All hell broke loose as Captain Adi the Awesome geared up for battle. The evil Mutant Frog Princess who had established her maternity over him was closing in on him, her red eyes goggling and her purple mouth blubbering. Adi looked around for the nearest fire exit but her husband, Captain Underpants, blocked it. All escape roots cut off; our hero braced himself for defense armed with a pair of Jedi style laser scissors. His lethal weapons glinted in the harsh lights of the subterranean dungeon. Swish swoosh, his trusty scissors flew in all directions decimating the ranks of the enemy. He was doing damned well for himself till he paused to wipe his sweaty brows on his shirtsleeves. Just then Captain Underpants swooped down on him and caught him by the scruff of his neck. Captain Adi tried to wriggle free but Underpants’ iron fist held him in tight in its talons. Our hero was caught like a common mouse in a trap with The Frog Princess waggling a red painted claw in front of his face. In one final superhuman effort Captain Adi blindly slashed his weapon across her face. Time seemed to stand still and all nature waited in agony to see what Fate had in store for the valiant captain. All the while Fate stood in a dark corner with a smug smile. Now she laughed sardonically. She didn’t fancy bravery. A lock of The Princess’s poisonous hair fell to the floor. Adi expected her to strike him dead but no, she had this oddly set expression on her face. He at least expected Underpants to strangle him but Underpants spoke in a scarily even voice. ‘That will do Adi. Give me those scissors and go to your room now. Take the dog with you and don’t you dare step out.’ That was that. Adi withdrew with the grace that became a superhero. He knew it when he was licked.
I retired to my room and that’s where my story begins. I was looking out of the window thinking about M. I suspect M is not an ordinary human kind of girl. She surely has to be an angel. She is so terribly attractive that it hurts me to look at her. She’s the girl I want to marry, grow old with, watch sunsets, get drunk on the porch and do all those things old people do with. The dog looked a little pathetic and sorry now. The hair goop was all melting and dripping down his face making him look like a punk rocker whose c.d’s didn’t sell anymore. I think I love M. She is two years older than me. I also think she doesn’t even knows my name. But that’s ok. Ill wait for her to grow up and shed her layers of silly girlfriends and bevy of admirers. Ill wait for her to know my name. I have all the time in the world M…
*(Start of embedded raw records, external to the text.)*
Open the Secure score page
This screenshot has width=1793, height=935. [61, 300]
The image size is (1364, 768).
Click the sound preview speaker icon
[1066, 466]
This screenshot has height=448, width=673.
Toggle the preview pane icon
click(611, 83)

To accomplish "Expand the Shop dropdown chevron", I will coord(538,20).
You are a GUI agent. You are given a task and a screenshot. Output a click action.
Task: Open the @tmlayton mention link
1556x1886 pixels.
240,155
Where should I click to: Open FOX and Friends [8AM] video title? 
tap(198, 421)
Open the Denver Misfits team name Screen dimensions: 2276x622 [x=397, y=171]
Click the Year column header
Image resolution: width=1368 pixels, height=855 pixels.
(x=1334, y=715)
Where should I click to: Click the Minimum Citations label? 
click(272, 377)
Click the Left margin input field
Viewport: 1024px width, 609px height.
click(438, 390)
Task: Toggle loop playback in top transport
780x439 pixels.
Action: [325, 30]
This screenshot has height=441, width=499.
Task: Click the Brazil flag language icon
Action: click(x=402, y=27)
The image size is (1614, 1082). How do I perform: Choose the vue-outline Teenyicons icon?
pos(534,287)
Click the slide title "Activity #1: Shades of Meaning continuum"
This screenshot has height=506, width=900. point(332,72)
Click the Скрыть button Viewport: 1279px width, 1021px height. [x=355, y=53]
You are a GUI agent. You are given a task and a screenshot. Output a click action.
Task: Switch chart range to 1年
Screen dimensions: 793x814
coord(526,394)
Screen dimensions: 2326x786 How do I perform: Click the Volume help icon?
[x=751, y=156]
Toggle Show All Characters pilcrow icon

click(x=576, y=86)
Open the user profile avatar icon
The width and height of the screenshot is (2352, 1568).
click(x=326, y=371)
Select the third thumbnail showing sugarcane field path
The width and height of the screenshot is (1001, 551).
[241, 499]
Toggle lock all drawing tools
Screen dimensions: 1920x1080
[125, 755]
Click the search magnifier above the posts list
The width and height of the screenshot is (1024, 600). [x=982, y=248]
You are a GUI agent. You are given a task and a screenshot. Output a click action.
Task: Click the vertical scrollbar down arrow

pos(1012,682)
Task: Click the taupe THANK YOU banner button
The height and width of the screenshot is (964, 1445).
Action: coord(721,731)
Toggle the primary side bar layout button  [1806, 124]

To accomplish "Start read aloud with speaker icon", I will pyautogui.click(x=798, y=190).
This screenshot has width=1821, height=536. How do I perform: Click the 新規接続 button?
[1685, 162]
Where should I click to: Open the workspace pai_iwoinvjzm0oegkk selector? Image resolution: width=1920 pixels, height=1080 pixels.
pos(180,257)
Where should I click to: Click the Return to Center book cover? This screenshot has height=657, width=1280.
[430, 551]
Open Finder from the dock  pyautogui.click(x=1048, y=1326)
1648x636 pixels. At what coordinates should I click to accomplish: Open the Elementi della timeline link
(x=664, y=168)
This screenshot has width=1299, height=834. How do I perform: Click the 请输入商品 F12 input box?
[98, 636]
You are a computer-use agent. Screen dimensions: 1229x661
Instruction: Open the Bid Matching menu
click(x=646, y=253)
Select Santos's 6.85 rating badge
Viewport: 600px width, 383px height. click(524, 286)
I knew there was no way I could take a walk that night. Not without my parents flaying me dead at any rate but I decided to give it a shot all the same. I don’t think I walked. I definitely remember soaring through the night dodging errant stars with the light night wrapping me up in its wispy folds. I climbed out of the window, slid down the pear tree. I scraped myself in a few hundred places that night I reckon. I flew all the way to M’s house, hovered under her window and serenaded her. I made up this lovely song completely impromptu. I think it went something like tum-ti-ta-ti-tum la la tum. Nothing happened. Nothing came flying out of the window. Nobody called the cops. Nothing.
Just when I was contemplating slowly slinking away the curtains parted and M’s angel face peeped out. ‘Oh Adi, this is such a surprise. Why don’t you come in for sometime?’ I didn’t care about what Captain Underpants and The Frog Princess will do to me when they realize I have broken out of my room. I didn’t care a fig about my scratches and bruises. It wouldn’t have been too awful if I just dropped dead from some kind of blood infection or if big pus filled zit had erupted on my nose right then. M knew my name and that’s all that mattered.